Dafür ist eine rege Kommunikation zwischen der Darmflora und dem darmassoziierten Immunsystem (gut-associated lymphoid tissue, GALT) nötig, wobei das GALT seinerseits wieder direkt mit dem MALT (mucosa-associated lymphoid tissue) verbunden ist. Das GALT ist ohne Mikroben undenkbar. Das Aufrechterhalten der Immunleistung als protektiver, immunregulatorischer und proteolytischer Auftrag ist Aufgabe der Mikroflora. Als morphologische Grundlage gilt das Endoderm. Untersuchungen an der lebenden Darmschleimhaut belegen, dass Mastzellen in der Mukosa von Nahrungsmittelallergikern vermehrt Histamin produzieren - sowohl spontan als auch antigenspezifisch [5]. Zellwandbestandteile der Bakterien (Lipopolysaccharide, Peptidoglykane, Fimbrien) sind potente Mastzelldegranulatoren, in direkter Weise wie auch indirekt über das Komplementsystem. Die Mikroflora ist imstande, die Histamin-Syntheserate im Gewebe zu beeinflussen (Histidindecarboxylase-Expression) sowie die Aktivierung der Histamin-abbauenden Enzyme zu übernehmen (Diaminoxidase, Histamin-N-Methyltransferase). Dies trägt wesentlich zur Stabilisierung der gestörten Schleimhautgrenzflächen des allergisch reagierenden Patienten bei [6]. Eine Mitbehandlung der Darmflora ist somit in einer ganzheitlichen Therapie bei Nahrungsmittelallergie zwingend.
Die häufigsten Nahrungsmittelintoleranzen betreffen Weizen, Soja, Milchprodukte, Eier, Nüsse, Krustentiere, gewisse Früchte und diverse Zusatzstoffe (Abb. 1). Grundsätzlich gilt jedoch, dass jedes (Nahrungs-)Mittel Unverträglichkeiten auslösen kann.
Gross-verteiler versehen ihre Produkte heute mit einer Allergie-Information.
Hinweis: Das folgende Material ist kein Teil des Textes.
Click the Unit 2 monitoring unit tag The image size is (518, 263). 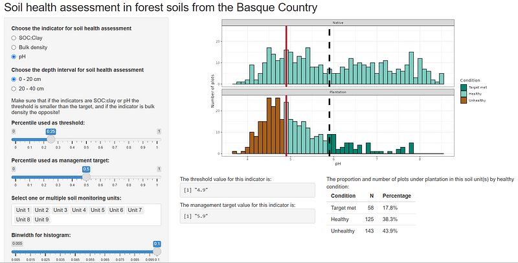(x=41, y=210)
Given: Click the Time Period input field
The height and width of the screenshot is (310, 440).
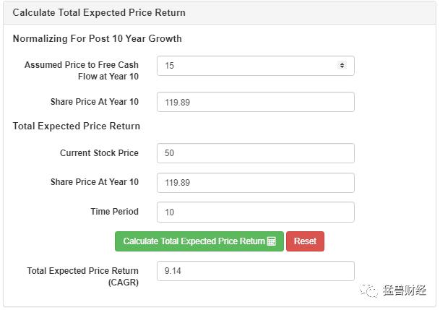Looking at the screenshot, I should [255, 212].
Die nichtimmunologische Nahrungsmittelunverträglichkeit (die sogenannte pseudoallergische Reaktion) löst die gleichen Symptome wie eine Nahrungsmittelallergie aus, da die Beschwerden in beiden Fällen durch eine vermehrte Histamin-Ausschüttung verursacht werden. Bei der klassischen Nahrungsmittelallergie ist die Histamin-Ausschüttung jedoch immunologisch bedingt (IgE-vermittelte und IgE-unabhängige Reaktionen). Nichtimmunologisch bedingte Überreaktionen entstehen hingegen meist durch Enzymdefekte (Enzymopathien, vor allem Lactase-Mangel bei Milchzuckerunverträglichkeit und Diaminoxidase-Mangel bei Histamin-Unverträglichkeit), durch pharmakologische Aktivität (relative Intoleranz, z.B. Glutamat, biogene Amine), durch gestörten Transport (Kohlenhydratmalabsorption aufgrund von GLUT-5-Transporter-Schwäche, vor allem Fructose- und Sorbit-Intoleranz) und durch pseudoallergische Reaktionen auf Nahrungsmittelzusatzstoffe [5].
Problem Zusatzstoffe
Zusatzstoffe stehen im Verdacht, vermehrt Nahrungsmittelintoleranzen auszulösen bzw. bestehende Unverträglichkeiten zu verschlechtern und die Darmflora zu schädigen. Nahrungsmittelzusatzstoffe sind Aromastoffe, Farbstoffe, Konservierungsmittel, Verdickungsmittel, Säuerungsmittel, Antioxidationsmittel, Emulgatoren, Füllmittel, Geschmacksverstärker, Stabilisatoren, Feuchthaltemittel usw. Sie erfüllen all die Wünsche, die der Konsument an die Lebensmittel stellt - wie z.B. längere Haltbarkeit, schöneres Aussehen, bessere Konsistenz usw. Alle Zusatzstoffe werden mit E-Nummern bezeichnet, also natürliche Carotinoide aus Karottensaft (E 160a) ebenso wie kritische Stoffe wie Glutamat als Geschmacksverstäker (E 625). Dokumentierte Beschwerden [7] nach Einnahme von Zusatzstoffen sind pseudoallergische Reaktionen wie asthmaähnliche Beschwerden, tränende Augen, Nesselsucht, Hautödeme, Magen-Darm-Beschwerden oder das sogenannte China-Restaurant-Syndrom (Glutamatunverträglichkeit bzw. kurzzeitige Intoxikation mit dem Salz der Glutaminsäure, das als Geschmacksverstärker eingesetzt wird).